Escribir o no escribir

Escribir sin pretender ser un escritor puede que sea la mejor manera de escribir algo honesto. Pero, ¿quién escribe sin pretender ser escritor? ¿No hay aquí una contradicción en los términos? Lo que sí está claro, en cambio, es que sólo los libros honestos merece la pena leerlos, y éstos Diarios lo son sin ninguna duda. “Yo no escribo bien, no he escrito cuentos ni se me ha ocurrido empezar una novela, no tengo voluntad, talento ni ambición suficientes para meterme en ese berenjenal de angustias y montaña rusa de vanidades y humillaciones que supone intentar publicar un libro.” Y termina, más o menos: en fin, si hay que ser algo en esta vida, entonces bueno: escritor.

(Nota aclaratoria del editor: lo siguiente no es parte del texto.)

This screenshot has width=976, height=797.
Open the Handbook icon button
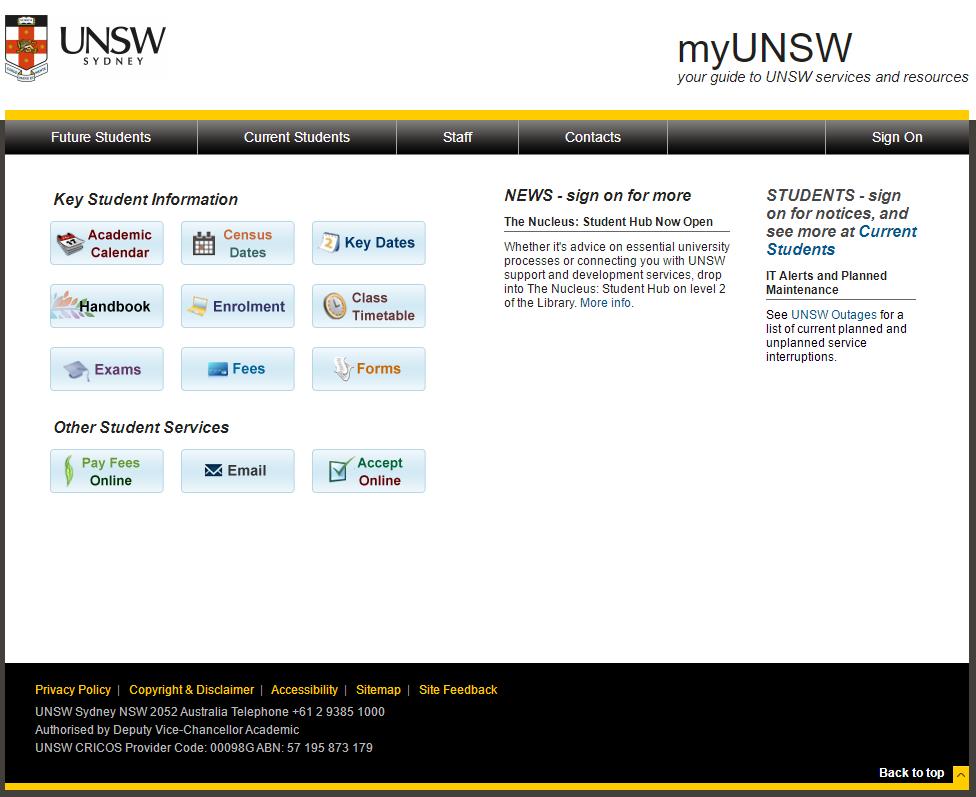107,306
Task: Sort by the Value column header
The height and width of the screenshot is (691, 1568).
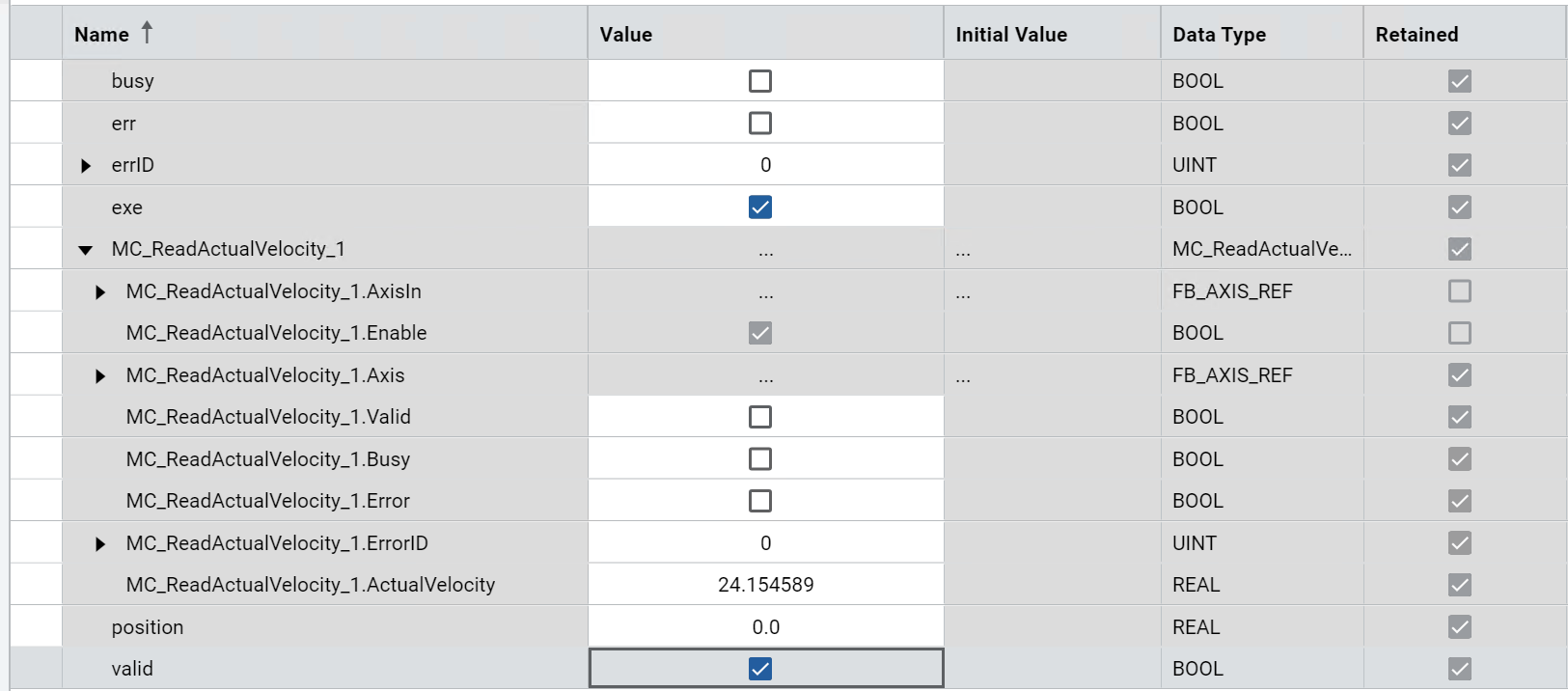Action: (626, 35)
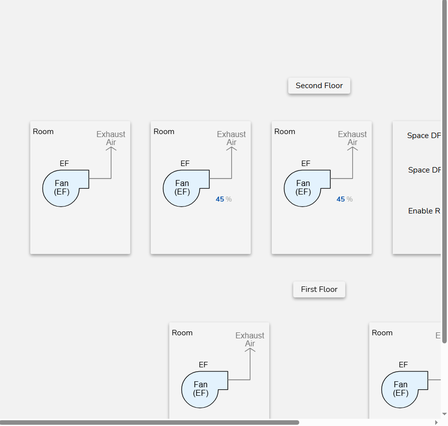Click the exhaust air arrow in the leftmost Second Floor room
The height and width of the screenshot is (426, 448).
pyautogui.click(x=111, y=163)
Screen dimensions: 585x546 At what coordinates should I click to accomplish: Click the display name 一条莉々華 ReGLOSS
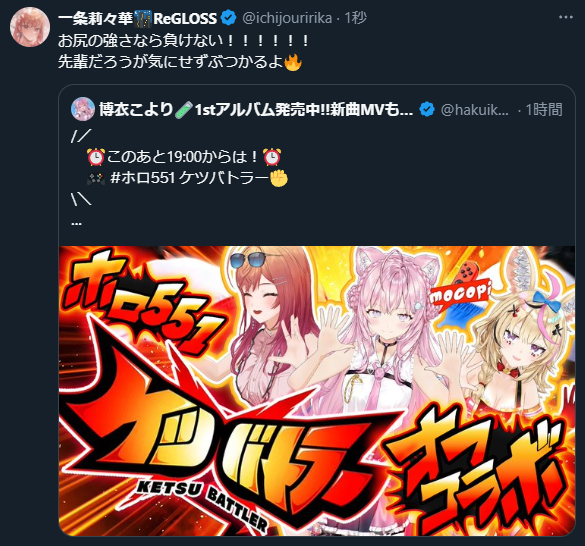point(137,18)
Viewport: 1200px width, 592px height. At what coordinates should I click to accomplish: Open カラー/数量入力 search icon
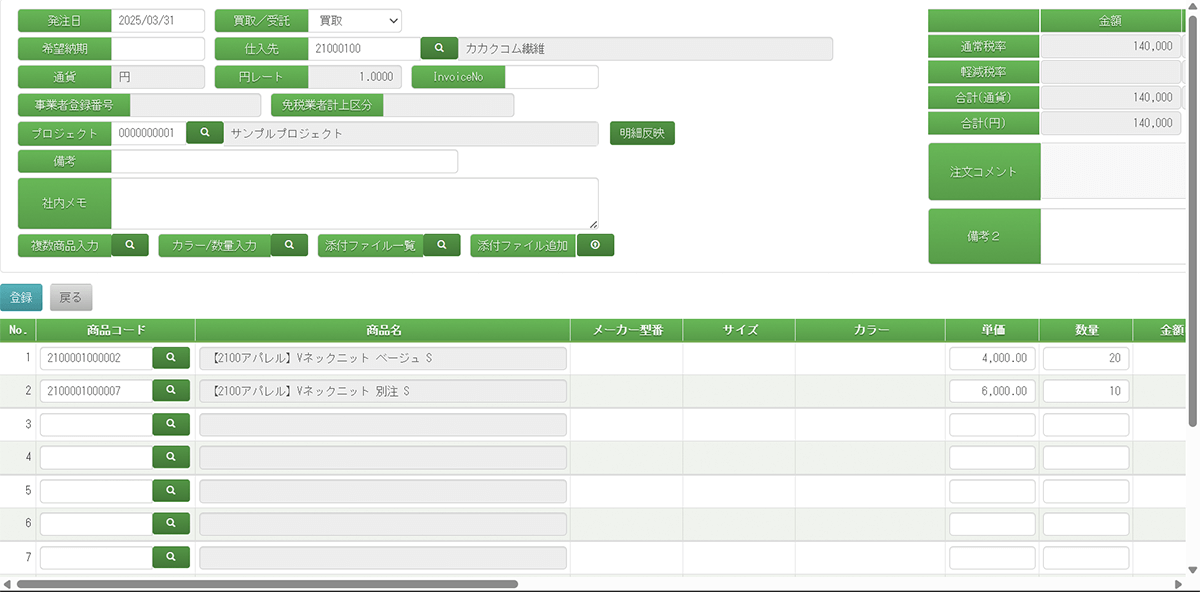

            Es posible que los escritores de diarios sean hombres solitarios, o a lo mejor es que los solitarios son más proclives a escribir diarios (aunque conozco varias excepciones, en los dos sentidos, a esta regla). De nuevo Montaigne, entrada final del año 1999, del prólogo de los Ensayos: “Es éste un libro de buena fe, lector. De entrada te advierto que con él (se refiere claro está a los Ensayos) no me he propuesto más fin que el doméstico y privado (…) lo he dedicado al particular solaz de parientes y amigos: a fin de que una vez me hayan perdido (lo que muy pronto les sucederá), puedan hallar en él algunos rasgos de mi condición y humor, y así, alimenten más completo y vivo, el conocimiento que han tenido de mi persona.” Y concluye el autor (Uriarte, no Montaigne): “Dejar un recuerdo: estas instantáneas, por ejemplo, aunque el fotógrafo sea malo y el modelo no pueda evitar la pose.” También es posible que haya diaristas que no escriben con la intención de publicar. Iñaki Uriarte dice que él es de esos y que hay otras muchas razones para escribir un diario. Admitido, pero porque nos da una pista en la que no habíamos reparado antes. Escribe: “Probablemente (los que no pensamos en publicar) entre los diaristas neuróticos somos la mayoría.” ¡Ahí está la clave! Los diaristas, como el resto de los mortales, se dividen en neuróticos e histéricos. ¿Cómo no había caído antes? Los histéricos no piensan en otra cosa que en publicar, en darse a conocer, en exhibirse, conceder entrevistas, salir en televisión, en cambio a los neuróticos les sucede todo lo contrario. Si se sienten muy agobiados son capaces hasta de dejar de escribir. El mundo se ensancha y se estrecha según el estado de ánimo. Uriarte dice que influye la edad, pero es que la edad influye en todo. Que cuanto mayor te haces, más grande e inabarcable es el mundo, y cuanto más joven, más pequeño y abarcable. Aunque también pudiera ser al revés.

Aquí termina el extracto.